• **Texto proporcionado**
>>

Una historia de amor tardía, accidental y prohibida. Mejor dicho, autoprohibida, que puede ser la mayor dificultad a la que te puedes encontrar.

★★☆☆☆ Mediocre

Deseando amar

Me habían dicho que si no consideraba Brokeback Mountain una historia de amor, no me gustaría Deseando amar. Antes de esta sentencia categórica y agorera, alguien con quien coincido (sorprendentemente) en gustos cinematográficos, me recomendó esta película fervientemente. Ya tenía en mente ver alguna del tan venerado Wong Kar Wai, pero su entusiasmo (y porque me suelo fiar de su opinión) consiguió que le diera cierta preferencia.

Pues ni para uno ni para otro.

<<

• **Entradas registradas**

>>

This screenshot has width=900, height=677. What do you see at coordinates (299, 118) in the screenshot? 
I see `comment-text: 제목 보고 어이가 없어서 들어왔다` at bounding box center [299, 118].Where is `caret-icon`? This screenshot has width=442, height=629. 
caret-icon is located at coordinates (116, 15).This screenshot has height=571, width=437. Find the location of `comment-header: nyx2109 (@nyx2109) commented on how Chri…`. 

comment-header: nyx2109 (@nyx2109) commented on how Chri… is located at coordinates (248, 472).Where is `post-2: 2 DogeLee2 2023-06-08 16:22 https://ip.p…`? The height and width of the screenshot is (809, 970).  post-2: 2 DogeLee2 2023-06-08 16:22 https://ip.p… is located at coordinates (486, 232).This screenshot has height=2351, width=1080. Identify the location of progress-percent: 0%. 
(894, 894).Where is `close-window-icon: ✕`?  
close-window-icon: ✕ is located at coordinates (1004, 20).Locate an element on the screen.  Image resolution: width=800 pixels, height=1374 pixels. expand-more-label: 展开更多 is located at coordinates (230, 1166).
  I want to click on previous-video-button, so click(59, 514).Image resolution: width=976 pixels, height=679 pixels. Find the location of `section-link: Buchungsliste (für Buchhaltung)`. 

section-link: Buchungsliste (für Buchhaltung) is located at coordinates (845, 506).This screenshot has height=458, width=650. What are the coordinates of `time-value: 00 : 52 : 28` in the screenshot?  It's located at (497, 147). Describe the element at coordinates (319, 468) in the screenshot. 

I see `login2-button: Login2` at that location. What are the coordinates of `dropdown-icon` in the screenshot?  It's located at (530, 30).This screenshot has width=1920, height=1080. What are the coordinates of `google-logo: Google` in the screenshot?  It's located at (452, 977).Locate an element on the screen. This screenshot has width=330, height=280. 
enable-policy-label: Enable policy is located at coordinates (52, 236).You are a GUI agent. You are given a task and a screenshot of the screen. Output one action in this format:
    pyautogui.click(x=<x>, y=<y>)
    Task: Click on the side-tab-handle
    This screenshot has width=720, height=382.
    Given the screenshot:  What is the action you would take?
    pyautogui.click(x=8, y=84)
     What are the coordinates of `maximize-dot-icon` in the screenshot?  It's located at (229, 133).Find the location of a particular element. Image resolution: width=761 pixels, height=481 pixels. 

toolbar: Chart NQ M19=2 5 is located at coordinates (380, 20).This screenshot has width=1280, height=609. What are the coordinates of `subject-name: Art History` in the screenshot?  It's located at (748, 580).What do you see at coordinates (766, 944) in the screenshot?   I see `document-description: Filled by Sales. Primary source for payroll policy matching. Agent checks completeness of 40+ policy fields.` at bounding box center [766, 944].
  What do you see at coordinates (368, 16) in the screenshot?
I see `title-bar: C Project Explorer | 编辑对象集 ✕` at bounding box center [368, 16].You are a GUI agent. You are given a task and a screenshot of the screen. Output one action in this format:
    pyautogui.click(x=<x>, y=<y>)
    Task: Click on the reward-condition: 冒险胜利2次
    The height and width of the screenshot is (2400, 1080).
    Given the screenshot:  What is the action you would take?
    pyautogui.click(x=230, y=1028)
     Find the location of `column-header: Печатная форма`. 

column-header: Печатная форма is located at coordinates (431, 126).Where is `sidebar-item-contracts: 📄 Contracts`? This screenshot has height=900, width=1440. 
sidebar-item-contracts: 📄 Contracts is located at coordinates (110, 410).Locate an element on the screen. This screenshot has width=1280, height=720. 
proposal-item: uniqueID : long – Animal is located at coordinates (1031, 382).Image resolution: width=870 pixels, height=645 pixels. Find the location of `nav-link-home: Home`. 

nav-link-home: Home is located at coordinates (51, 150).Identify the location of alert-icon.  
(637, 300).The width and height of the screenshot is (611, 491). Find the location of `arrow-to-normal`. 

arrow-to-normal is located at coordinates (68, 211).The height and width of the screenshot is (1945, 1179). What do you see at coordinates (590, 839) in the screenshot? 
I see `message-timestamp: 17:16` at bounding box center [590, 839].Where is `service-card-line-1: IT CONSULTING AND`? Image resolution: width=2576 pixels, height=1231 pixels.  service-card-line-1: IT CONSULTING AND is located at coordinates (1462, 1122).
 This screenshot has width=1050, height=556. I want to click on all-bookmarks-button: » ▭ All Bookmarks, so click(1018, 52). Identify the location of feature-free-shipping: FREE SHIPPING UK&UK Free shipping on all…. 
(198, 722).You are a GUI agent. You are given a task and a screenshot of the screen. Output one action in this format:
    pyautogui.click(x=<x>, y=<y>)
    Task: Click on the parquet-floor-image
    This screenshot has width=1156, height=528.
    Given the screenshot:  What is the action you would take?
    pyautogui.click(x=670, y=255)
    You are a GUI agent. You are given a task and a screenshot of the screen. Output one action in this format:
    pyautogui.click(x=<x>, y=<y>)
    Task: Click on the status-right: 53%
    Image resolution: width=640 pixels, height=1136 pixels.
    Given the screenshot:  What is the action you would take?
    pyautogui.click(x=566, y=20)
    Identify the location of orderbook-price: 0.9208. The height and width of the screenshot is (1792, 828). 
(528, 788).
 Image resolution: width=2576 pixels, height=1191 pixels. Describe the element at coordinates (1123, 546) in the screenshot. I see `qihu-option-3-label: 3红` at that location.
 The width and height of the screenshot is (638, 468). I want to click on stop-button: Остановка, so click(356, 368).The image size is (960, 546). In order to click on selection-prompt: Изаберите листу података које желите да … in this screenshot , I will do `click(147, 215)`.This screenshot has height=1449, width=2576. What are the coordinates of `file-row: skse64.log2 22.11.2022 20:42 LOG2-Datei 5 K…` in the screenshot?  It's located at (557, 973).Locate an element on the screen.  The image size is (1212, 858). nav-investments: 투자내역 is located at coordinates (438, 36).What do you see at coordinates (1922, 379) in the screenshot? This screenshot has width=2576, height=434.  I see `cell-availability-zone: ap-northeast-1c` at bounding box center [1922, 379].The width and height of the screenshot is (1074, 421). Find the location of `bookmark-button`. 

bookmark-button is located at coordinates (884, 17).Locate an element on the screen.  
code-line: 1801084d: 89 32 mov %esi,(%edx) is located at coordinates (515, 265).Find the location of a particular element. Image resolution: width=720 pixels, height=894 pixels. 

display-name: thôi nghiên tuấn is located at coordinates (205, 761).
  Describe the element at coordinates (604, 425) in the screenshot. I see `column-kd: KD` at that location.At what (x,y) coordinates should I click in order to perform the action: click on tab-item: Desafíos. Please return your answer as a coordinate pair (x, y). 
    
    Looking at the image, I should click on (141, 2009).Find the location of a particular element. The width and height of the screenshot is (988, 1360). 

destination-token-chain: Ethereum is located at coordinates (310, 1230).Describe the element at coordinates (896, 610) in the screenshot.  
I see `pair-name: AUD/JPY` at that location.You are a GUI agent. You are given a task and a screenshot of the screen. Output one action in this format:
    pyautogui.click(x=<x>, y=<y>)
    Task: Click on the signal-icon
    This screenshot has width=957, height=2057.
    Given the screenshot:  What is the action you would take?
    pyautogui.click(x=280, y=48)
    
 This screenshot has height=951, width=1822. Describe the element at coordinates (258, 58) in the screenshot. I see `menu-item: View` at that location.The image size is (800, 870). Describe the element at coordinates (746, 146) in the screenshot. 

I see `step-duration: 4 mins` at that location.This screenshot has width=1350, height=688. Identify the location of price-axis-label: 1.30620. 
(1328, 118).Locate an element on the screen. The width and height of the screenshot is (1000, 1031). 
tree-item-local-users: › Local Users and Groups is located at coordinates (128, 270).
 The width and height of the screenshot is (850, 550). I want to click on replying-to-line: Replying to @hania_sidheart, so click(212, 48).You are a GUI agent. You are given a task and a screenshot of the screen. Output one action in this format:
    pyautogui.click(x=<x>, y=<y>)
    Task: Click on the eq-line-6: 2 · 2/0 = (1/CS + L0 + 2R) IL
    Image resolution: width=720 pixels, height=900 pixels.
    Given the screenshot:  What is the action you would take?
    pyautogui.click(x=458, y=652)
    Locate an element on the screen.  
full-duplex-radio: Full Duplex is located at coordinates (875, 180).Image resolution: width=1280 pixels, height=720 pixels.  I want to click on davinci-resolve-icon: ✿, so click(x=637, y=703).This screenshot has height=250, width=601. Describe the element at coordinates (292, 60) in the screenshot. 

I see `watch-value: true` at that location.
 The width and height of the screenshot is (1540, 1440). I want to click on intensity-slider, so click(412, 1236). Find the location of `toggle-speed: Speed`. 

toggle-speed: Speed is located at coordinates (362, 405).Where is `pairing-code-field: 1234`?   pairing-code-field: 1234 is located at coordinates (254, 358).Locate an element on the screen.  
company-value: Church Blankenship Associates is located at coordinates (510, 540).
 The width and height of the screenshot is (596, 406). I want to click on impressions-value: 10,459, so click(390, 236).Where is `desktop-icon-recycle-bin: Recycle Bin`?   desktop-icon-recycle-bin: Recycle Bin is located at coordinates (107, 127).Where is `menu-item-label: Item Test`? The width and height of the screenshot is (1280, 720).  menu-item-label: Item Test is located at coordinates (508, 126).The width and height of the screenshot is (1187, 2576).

<<

• **Lista de tareas**
1. Enumera los adjetivos que califican a «Una historia de amor» en la primera oración de la reseña de Deseando amar.
2. Responde según la reseña de Deseando amar:
(a) ¿Qué calificación recibe la película?
(b) ¿De qué director ya pensaba ver alguna película quien escribe?
(c) ¿Qué película había que considerar una historia de amor para que gustara Deseando amar?
3. Escribe la continuación de la reseña de Deseando amar a partir de «Pues ni para uno ni para otro.»

• **Resultados**
1. tardía, accidental, prohibida

2.
(a) Dos de cinco estrellas, «Mediocre».
(b) De Wong Kar Wai.
(c) Brokeback Mountain.

3.
Deseando amar es un juego del director. En un principio, la precisión de la puesta en escena, la presentación de personajes y las bases sobre las que va a hacer girar la historia son puestas sobre la mesa de forma ejemplar, pero hasta el minuto 28 la película es confusa y da muchas vueltas sin dar pistas. A partir de una cena, el film se vuelve sutil y de gran emoción: jugar a amar, reconstruir un amor, interpretar secuencias de una relación de la que no se avisó y en la que hubo dos víctimas que se han unido. Ambos viven un amor provocado por una infidelidad. Pero tienen en mente no ser como los adúlteros que les han unido. Eso será un problema. Tan grande como el amor que se profesan.

Puedo entender que esta película sea de esos films que odies o adores. Y de los que convierten a un director en uno de culto o un autor en toda regla. Yo me quedo en el medio y no pretendo ensalzar ni hundir ni a la película ni al director con permiso de ambas recomendaciones (a las que les encantó el film). No me gustaron nada los tics del director, metiendo fundidos a negro cada dos por tres, realizando barridos en una secuencia íntima, metiendo momentos musicales algunas veces sin sentido y que recordaban a momentos “El Corte Inglés”… Tics de estilo que me despegaron mucho de lo que narraba.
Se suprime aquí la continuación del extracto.